# Dask+Jupyter@NERSC Best Practices: Introduction

This notebook outlines current best practices for using
[Dask Distributed](https://distributed.dask.org/en/stable/)
to do parallel computations on 
[Cori's](https://docs.nersc.gov/systems/cori/)
compute nodes, using NERSC's
[Jupyter service.](https://docs.nersc.gov/services/jupyter/)

## Best Practice: Use a Shifter Image to Run a Dask Cluster and Kernel

For your own Dask+Jupyter@NERSC workflows, we recommend that you set up a
[Shifter](https://docs.nersc.gov/development/shifter/overview/)
image that you can use to run both a Jupyter
[kernel](https://jupyter.readthedocs.io/en/latest/projects/kernels.html)
and a Dask cluster (Dask scheduler, dashboard, and workers).
This demonstration notebook uses such a Shifter image for both kernel and cluster.

Using the same Shifter image for both the kernel and the cluster ensures that both have the same Python interpreter, packages, and package versions.
Using Shifter to launch the Dask cluster helps it start up much much faster than otherwise.

## Best Practice: Use dask-mpi to Launch the Dask Cluster

If you want to run a Dask cluster on Cori compute nodes, we recommend using 
[dask-mpi](http://mpi.dask.org/en/latest/).
While it does not leverage MPI for communiction during computation, we have found that using MPI to start Dask cluster processes is faster and less hassle than other options.

## Best Practice: Use start-dask-cluster to Simplify Things

The fastest way to get a Dask cluster running on Cori compute nodes is through Cori's interactive QOS.
But setting up the job with all the right flags is a bit complicated.
To simplify the process on Cori, we have created a software module that provides a wrapper script called "start-dask-cluster."

---
# Start the Dask Cluster

Open a Jupyter terminal tab (or regular Cori terminal), and run these commands:

    cd $SCRATCH
    module load nersc-dask
    start-dask-mpi --ntasks=256 --image=stephey/nersc-dask-example:v0.6.0

The script will not start unless you are somewhere in your \\$SCRATCH directory.
Any path under \\$SCRATCH will be fine.

## What This Does

The wrapper runs `salloc` to launch a Dask cluster for you in the interactive queue, using a Shifter image and dask-mpi.
Just before the job is submitted, you should see something like:

    OMP_NUM_THREADS     1
    PYTHONUNBUFFERED    1
    salloc
        --image=stephey/nersc-dask-example:v0.6.0
        --nodes=8
        --ntasks=256
        --cpus-per-task=2
        --time=30
        --constraint=haswell
        --qos=interactive
        srun -u shifter
            dask-mpi
                --scheduler-file=scheduler.json
                --dashboard-address=0
                --nthreads=1
                --memory-limit='auto'
                --no-nanny
                --local-directory=/tmp
                
The script formatted that job request for you, and along the way figured out how many nodes you need to run the job, did a few checks, and set a few sensible defaults for you as well.
You can change many of these options.
See

    start-dask-mpi.py --help

for more information.

Wait for the job to start (you may need to re-run the command if the interactive queue is really busy).  There will be a lot of output from the cluster when it starts up.

---
# Some Preparations

When your Dask cluster starts it will drop a scheduler file to the path where you ran start-dask-mpi.
Your notebook needs to pick this up so it knows how to connect to the scheduler.
In the above example we had you `cd $SCRATCH` so the scheduler file will be there.

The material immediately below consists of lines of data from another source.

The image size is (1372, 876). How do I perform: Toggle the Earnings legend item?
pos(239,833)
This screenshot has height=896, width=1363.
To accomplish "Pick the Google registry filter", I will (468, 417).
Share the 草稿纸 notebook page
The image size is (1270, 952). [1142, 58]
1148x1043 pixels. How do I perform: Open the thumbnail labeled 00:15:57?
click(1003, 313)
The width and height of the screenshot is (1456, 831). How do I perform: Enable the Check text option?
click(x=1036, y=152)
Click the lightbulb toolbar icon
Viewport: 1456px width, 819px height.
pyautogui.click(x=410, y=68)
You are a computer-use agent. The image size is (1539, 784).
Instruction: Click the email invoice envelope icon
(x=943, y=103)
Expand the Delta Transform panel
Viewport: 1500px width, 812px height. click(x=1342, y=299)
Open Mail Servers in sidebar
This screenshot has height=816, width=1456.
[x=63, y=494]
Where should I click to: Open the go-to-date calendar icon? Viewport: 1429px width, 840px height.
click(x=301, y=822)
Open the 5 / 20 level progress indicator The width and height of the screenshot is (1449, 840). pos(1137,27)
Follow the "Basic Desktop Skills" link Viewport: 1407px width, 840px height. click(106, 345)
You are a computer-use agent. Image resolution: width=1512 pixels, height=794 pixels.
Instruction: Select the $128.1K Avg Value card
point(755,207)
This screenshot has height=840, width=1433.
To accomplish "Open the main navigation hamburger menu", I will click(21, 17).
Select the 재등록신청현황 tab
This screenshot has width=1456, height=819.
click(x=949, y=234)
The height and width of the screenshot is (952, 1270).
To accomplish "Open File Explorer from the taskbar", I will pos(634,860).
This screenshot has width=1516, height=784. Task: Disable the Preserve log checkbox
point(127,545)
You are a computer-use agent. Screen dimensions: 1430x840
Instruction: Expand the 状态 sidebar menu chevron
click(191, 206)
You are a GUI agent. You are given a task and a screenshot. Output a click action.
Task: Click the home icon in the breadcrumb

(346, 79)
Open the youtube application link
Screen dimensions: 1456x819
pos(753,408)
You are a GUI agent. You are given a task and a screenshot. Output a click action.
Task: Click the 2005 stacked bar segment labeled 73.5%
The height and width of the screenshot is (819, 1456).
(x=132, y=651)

We also need to set up a link for the Dask dashboard to be visible.
This is optional but the dashboard is extremely helpful for understanding what your cluster and your workload is doing.

In [None]:
import os

import dask
from dask.distributed import Client

scheduler_file = os.path.join(os.environ["SCRATCH"], "scheduler.json")
dask.config.config["distributed"]["dashboard"]["link"] = "{JUPYTERHUB_SERVICE_PREFIX}proxy/{host}:{port}/status"

---
# Connect to the Scheduler

The client is an object that manages communication with your cluster.
Initialize a client by passing it the path to the scheduler file.

In [None]:
client = Client(scheduler_file=scheduler_file)

Printing the client object results in a widget with some information in it.
Click the dashboard link, which will start up another tab with the dashboard in it.

In [None]:
client

---
# Set Up a Parallel Calculation

All we will do here is use a crude Monte Carlo calculation to estimate the value of $\pi$.
We use the dart-board method:

- Take the first quadrant of the unit square, and within that the first quadrant of the unit circle.
- Simulate throwing darts randomly at the square with a uniformly random distribution in x and y.
- Take the ratio of darts landing within the first quadrant of the unit circle to all darts thrown.
- Multiply the result by 4 to approximage $\pi$.
- The more darts thrown, the more precise the result.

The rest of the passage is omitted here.